====== Provided material ======
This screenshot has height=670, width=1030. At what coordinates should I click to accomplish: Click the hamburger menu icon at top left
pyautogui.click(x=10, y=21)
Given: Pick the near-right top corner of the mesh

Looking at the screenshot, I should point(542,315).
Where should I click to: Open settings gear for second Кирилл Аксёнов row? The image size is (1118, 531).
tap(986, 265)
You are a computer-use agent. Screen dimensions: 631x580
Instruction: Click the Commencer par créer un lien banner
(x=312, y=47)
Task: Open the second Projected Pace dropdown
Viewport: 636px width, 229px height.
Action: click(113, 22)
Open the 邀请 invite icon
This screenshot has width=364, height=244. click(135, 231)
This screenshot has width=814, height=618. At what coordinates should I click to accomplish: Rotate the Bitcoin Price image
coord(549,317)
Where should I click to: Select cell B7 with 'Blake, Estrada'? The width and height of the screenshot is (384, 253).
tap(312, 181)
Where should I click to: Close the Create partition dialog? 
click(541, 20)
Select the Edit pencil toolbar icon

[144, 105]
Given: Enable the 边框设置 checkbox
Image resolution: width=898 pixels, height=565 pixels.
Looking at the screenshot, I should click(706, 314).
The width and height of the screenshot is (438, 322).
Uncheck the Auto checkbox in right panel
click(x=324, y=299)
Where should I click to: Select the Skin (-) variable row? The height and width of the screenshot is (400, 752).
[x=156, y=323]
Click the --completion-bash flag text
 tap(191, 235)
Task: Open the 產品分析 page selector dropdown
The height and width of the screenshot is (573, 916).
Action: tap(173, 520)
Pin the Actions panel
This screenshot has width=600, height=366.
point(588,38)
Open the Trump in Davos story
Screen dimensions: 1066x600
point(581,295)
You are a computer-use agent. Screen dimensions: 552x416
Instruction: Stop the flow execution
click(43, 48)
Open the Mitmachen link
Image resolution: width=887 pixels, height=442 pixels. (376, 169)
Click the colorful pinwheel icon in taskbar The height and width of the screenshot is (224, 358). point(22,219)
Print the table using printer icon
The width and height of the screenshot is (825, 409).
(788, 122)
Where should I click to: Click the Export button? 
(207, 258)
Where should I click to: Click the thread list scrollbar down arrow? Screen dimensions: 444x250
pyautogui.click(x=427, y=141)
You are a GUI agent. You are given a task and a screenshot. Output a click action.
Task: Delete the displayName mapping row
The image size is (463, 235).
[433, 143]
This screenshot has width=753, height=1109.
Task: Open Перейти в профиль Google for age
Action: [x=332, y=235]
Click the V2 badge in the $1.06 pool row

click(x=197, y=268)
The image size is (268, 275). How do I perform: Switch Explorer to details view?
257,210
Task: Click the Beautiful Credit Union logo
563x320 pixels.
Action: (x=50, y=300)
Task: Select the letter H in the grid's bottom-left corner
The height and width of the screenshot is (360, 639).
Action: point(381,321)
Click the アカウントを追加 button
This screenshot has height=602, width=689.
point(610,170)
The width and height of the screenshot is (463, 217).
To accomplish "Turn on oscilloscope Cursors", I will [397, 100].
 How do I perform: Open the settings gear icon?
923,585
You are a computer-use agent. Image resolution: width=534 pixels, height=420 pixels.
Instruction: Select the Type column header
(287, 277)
======
### Problem details
Copy out each line of the material in which the word "agent" turns up.

### Response to the task
You are a computer-use agent. Screen dimensions: 631x580
You are a computer-use agent. Screen dimensions: 552x416
You are a GUI agent. You are given a task and a screenshot. Output a click action.
You are a computer-use agent. Image resolution: width=534 pixels, height=420 pixels.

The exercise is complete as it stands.